Listing for finding displayed items:
▼

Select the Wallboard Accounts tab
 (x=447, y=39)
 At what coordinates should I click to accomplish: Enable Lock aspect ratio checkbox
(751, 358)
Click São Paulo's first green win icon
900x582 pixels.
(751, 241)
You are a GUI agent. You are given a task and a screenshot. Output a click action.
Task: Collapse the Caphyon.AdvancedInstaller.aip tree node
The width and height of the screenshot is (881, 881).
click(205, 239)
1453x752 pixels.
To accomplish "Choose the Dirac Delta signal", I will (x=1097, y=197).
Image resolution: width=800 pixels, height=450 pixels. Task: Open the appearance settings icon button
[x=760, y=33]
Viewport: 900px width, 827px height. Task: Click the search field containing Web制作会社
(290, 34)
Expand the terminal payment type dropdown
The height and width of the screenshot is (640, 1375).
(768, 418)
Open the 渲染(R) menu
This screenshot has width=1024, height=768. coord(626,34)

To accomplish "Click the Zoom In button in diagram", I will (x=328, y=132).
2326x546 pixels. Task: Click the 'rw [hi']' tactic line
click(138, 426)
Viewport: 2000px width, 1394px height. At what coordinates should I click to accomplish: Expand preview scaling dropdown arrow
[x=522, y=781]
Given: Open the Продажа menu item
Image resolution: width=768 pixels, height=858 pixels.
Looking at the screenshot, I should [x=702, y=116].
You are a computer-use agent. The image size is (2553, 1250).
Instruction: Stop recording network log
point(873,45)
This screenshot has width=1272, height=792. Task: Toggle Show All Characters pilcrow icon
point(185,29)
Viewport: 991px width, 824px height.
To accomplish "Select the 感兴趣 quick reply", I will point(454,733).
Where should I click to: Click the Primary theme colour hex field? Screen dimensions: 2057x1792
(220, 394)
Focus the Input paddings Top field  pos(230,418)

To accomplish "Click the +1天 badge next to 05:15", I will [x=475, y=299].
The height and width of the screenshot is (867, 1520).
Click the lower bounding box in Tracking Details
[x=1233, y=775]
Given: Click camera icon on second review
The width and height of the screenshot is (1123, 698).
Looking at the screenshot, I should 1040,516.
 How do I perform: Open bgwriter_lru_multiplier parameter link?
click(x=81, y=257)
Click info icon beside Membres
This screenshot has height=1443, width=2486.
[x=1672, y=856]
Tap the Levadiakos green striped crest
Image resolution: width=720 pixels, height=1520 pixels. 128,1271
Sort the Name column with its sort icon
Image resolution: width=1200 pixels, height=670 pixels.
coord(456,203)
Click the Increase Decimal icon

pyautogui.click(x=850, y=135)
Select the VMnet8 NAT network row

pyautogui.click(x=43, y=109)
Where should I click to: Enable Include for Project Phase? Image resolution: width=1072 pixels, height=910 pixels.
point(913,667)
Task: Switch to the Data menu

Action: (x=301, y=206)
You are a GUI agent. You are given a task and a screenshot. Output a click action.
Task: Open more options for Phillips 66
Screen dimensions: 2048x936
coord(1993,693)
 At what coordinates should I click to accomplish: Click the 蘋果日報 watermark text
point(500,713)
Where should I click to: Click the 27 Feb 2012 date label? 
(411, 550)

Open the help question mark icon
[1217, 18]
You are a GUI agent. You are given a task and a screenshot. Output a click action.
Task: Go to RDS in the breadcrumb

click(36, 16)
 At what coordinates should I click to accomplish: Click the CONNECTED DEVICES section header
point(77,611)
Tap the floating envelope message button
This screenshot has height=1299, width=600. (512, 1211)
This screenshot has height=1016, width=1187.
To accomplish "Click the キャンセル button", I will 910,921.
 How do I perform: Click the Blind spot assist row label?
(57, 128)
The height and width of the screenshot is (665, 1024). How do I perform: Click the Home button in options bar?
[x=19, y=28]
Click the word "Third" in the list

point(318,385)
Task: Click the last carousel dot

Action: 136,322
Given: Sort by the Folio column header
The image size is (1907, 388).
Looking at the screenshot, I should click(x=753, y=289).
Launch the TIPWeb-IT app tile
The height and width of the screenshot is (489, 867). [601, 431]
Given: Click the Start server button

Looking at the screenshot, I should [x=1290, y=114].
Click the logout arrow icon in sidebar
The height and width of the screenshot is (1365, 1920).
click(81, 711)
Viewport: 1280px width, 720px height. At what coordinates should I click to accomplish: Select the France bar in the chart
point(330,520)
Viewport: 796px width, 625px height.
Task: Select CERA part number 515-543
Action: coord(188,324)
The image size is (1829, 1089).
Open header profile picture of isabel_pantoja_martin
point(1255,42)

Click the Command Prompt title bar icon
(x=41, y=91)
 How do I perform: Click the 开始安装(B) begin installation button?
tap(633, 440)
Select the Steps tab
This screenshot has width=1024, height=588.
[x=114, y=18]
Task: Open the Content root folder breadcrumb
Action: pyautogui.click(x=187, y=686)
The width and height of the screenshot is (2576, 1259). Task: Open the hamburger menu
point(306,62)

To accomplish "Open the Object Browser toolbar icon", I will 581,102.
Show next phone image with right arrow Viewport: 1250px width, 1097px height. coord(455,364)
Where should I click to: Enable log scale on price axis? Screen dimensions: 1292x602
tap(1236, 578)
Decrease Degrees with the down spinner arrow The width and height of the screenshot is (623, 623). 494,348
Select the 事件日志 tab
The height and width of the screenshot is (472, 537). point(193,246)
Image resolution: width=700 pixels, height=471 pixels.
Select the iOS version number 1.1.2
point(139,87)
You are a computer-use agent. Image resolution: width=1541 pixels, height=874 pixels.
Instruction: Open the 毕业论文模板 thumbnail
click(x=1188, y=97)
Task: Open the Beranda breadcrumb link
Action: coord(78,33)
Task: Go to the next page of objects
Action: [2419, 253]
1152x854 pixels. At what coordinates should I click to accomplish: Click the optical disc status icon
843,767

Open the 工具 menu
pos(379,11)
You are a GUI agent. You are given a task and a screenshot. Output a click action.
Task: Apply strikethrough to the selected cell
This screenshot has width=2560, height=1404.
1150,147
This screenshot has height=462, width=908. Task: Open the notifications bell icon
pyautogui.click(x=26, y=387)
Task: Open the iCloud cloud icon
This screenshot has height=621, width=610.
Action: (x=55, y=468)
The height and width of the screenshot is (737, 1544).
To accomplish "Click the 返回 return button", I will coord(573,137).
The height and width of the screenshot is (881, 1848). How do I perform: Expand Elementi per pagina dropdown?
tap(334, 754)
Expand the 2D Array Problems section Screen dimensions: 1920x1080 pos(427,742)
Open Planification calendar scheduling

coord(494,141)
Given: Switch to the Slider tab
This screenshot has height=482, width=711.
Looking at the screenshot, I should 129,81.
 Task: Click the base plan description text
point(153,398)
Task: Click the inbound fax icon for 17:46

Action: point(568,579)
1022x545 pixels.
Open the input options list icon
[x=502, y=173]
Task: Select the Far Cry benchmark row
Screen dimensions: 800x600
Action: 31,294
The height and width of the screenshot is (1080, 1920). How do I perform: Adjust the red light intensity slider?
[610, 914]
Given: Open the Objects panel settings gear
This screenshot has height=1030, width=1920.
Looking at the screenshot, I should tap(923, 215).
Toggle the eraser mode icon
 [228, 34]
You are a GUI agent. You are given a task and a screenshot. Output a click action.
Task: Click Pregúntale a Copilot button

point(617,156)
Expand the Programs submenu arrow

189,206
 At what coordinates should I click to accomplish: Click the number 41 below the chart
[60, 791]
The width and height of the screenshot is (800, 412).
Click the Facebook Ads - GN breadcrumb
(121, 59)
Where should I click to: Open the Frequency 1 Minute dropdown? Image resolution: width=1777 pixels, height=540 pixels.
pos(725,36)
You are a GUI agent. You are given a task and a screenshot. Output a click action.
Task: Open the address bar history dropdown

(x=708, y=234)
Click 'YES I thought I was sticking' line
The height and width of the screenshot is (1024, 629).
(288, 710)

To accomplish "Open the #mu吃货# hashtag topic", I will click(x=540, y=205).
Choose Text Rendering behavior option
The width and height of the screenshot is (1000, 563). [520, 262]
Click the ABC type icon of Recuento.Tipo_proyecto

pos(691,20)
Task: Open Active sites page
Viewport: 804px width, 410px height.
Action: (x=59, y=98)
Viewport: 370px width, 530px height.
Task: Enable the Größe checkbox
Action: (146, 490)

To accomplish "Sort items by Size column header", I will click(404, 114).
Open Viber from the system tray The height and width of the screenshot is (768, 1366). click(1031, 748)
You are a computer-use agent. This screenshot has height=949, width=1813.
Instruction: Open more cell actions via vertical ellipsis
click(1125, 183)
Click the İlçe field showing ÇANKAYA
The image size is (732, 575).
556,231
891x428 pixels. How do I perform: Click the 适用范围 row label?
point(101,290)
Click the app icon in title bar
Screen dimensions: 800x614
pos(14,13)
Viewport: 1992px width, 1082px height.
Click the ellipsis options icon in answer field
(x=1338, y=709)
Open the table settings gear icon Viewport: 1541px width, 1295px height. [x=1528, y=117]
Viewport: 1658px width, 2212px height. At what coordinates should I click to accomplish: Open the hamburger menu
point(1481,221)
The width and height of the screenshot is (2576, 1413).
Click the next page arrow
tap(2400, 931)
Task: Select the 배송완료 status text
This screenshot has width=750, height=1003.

▲

Objective: Switch "icon" to "button" in the listing, starting with the line that contains "You are a computer-use agent. This" and going on through the line that contains "point(1481,221)". Reproduce only those lines, with everything else unchanged.

Full answer:
You are a computer-use agent. This screenshot has height=949, width=1813.
Instruction: Open more cell actions via vertical ellipsis
click(1125, 183)
Click the İlçe field showing ÇANKAYA
The image size is (732, 575).
556,231
891x428 pixels. How do I perform: Click the 适用范围 row label?
point(101,290)
Click the app button in title bar
Screen dimensions: 800x614
pos(14,13)
Viewport: 1992px width, 1082px height.
Click the ellipsis options button in answer field
(x=1338, y=709)
Open the table settings gear button Viewport: 1541px width, 1295px height. [x=1528, y=117]
Viewport: 1658px width, 2212px height. At what coordinates should I click to accomplish: Open the hamburger menu
point(1481,221)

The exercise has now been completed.